What you are asked to do: Everything in the data should be repeated exactly, save for the images.

Dataset records:
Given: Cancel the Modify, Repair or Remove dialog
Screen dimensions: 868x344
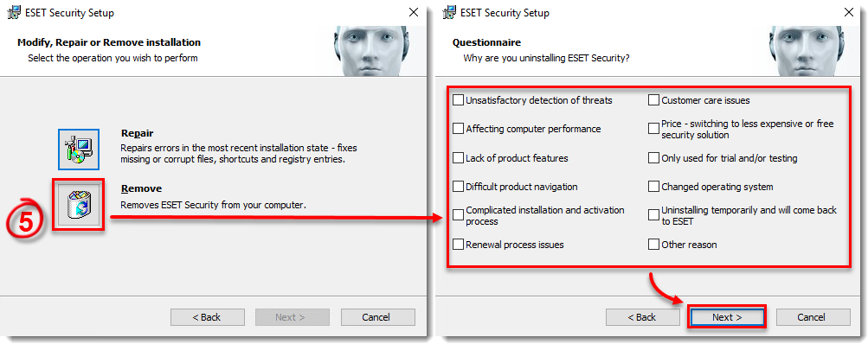Looking at the screenshot, I should (377, 317).
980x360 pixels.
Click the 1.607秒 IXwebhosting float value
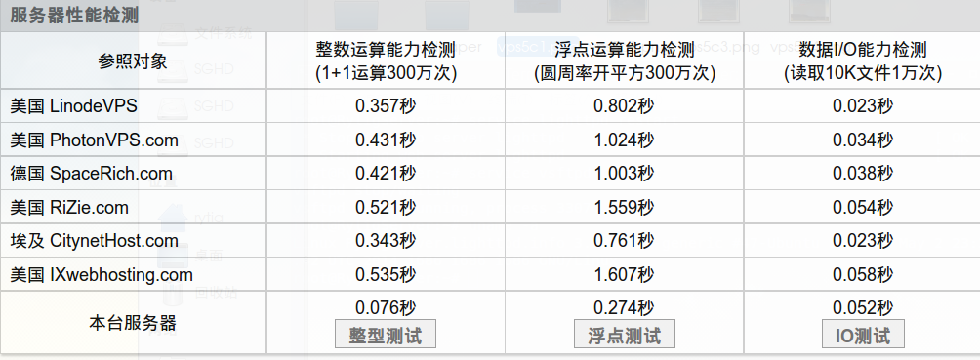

Answer for the task:
Given: Cancel the Modify, Repair or Remove dialog
Screen dimensions: 868x344
Looking at the screenshot, I should (377, 317).
980x360 pixels.
Click the 1.607秒 IXwebhosting float value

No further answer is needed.